Goal of the exercise:
Write the next part of the 1930 newspaper obituary of Arthur Conan Doyle, picking up after its final sentence.
[[ Selected extract open ]]
Famous Author Dead

From The Arthur Conan Doyle Encyclopedia

Famous Author Dead is an article published in the Nottingham Evening Post on 7 july 1930.

Obituary of Arthur Conan Doyle.


Famous Author Dead

Nottingham Evening Post (7 july 1930, p. 1)

SUDDEN PASSING OF SIR A. CONAN-DOYLE.

WROTE FIRST NOVEL AT THE AGE OF SIX.

FIRM BELIEF IN SPIRITUALISM.

Sir Arthur Conan-Doyle, one the best known of British authors, and creator of the world famous detective, Sherlock Holmes, died suddenly his Crowborough home to-day.

He had been ill since November Last, and his illness attributed to his work in Scandinavia, in October, when he gave a series of lectures on spiritualism.

Lady Conan Doyle's two sons and one daughter were at the bedside.

Sir Arthur had lived at Crowborough for the past 22 years.

Sir Arthur Conan Doyle would wish his fame to rest upon his beliefs in communication between the living and the dead. It is more likely, however, that "Sherlock Holmes" will be the medium of his immortality.

Sir Arthur was born in Edinburgh, on May 22nd, 1859. He wrote his first look of adventure at the age of six, and illustrated it himself, but his literary career dated more correctly from 19 years of age, when first short story was published in Chamber's Journal.

After Stonyhurst, Doyle studied medicine at Edinburgh University, and it was the inductive methods of his professor, Dr. Bell, that led to the creation later on of famous detective in fiction.

He was an enthusiastic and useful cricketer in his younger days, and once took the wicket of the great "W G." He was caught behind the stumps, and Sir Arthur well remembered that he got some runs himself in that match.

In those days there was a famous bowler named Sherlock. "I cannot really be certain," he said recently, "but it is possible that the name of the bowler Sherlock stuck in my mind and Holmes also may owe its origin to cricket."

In later years, his hobbies were golf, motoring, and billiards.

After taking his degree as M.D. at Edinburgh. Doyle was in medical practice for eight years at Southsea, and later was senior physician of Langman Field Hospital, South Africa.

OSCAR SLATER.

At 28, he introduced Sherlock Holmes in "A Study in Scarlet," and a few years later produced his masterpiece. "The Adventures of Sherlock Holmes." In all, he wrote over 60 books and plays.

Sir Arthur vigorously espoused the cause of Oscar Slater, who was sentenced to imprisonment for life for the alleged murder of Marion Gilchrist. Believing that there had been a grave miscarriage of justice, he conducted a strenuous campaign for the re-opening of the case. In this he was ultimately successful, and Slater was acquitted.

A little later, however, Sir Arthur sued Slater for part of the costs of his defence, but the matter was eventually settled amicably.
[[ Selected extract closed ]]
[[ Information supplied open ]]
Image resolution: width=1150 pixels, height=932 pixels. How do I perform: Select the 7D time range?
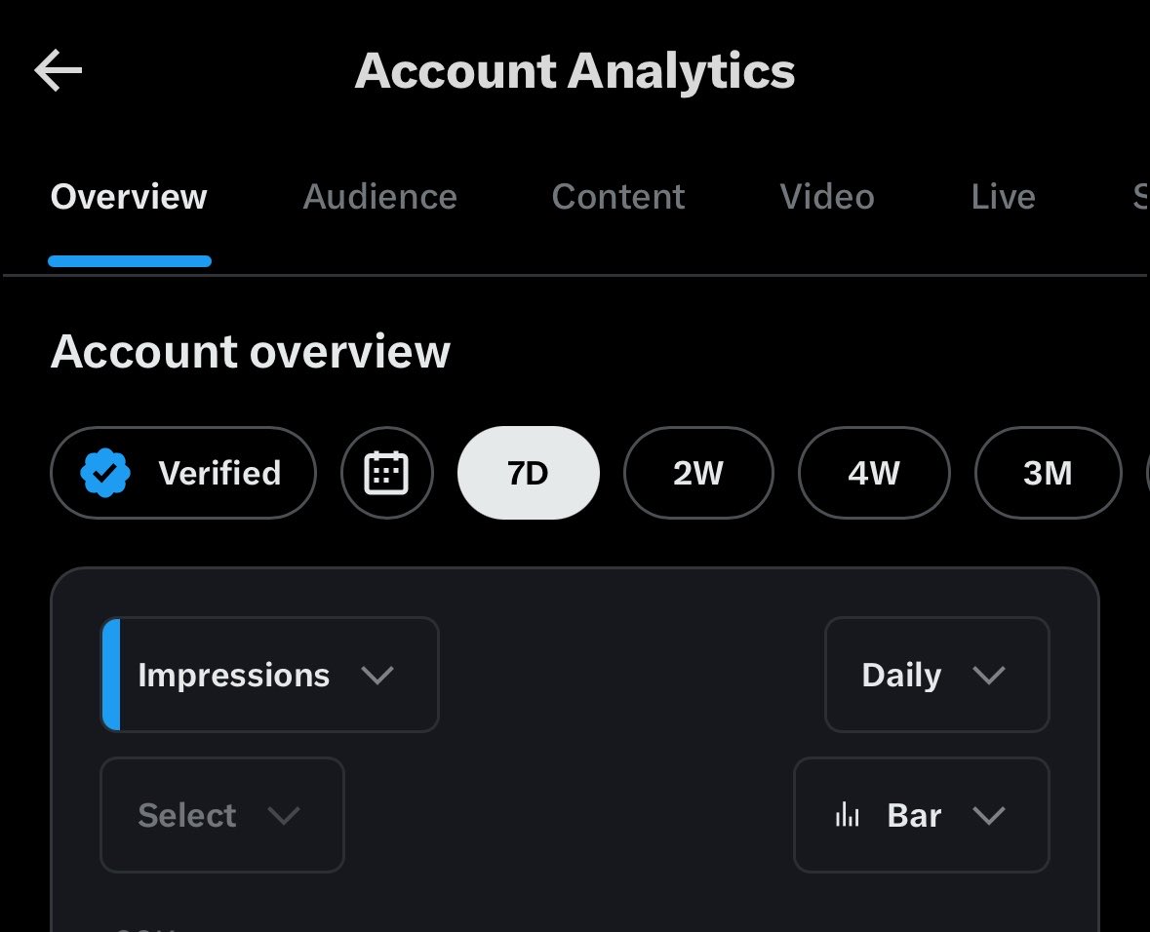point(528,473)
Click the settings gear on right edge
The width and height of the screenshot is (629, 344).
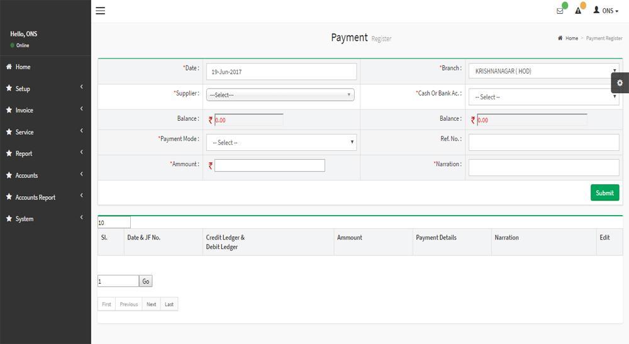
[[ Information supplied closed ]]
Response to this exercise:
In a remarkable open letter written in June last year, Sir Arthur said : "We are about to die — you and I. My age is just 70 and I suppose an actuary would give me five more years. It may be ten, or it may be only one. Who can tell?

HIS PSYCHIC MUSEUM.

He claimed to have had conversations with the spirits of Cecil Rhodes at his grave in the Matoppo hills, and also with Lord Haig and Joseph Conrad. "I pledge my honour that Spiritualism is true," said Sir Arthur a few months ago, "and I know that Spiritualism is infinitely more important than literature, art or politics, or, in fact, anything in the world."

In the cause of Spiritualism, he travelled extensively and lectured in all parts of the world. In the psychic museum, which he established Victoria-street, are shown many photographs and records of the phenomena in which he was deeply interested.

In 1900, Sir Arthur contested Central Edinburgh as a Liberal Unionist, and Hawick Burghs as a tariff reformer in 1906, but he probably exerted greater political influence when he called upon all Spiritualists to oppose the Tory Government in the general election of 1929.

TIRADE AGAINST CHRISTIANITY.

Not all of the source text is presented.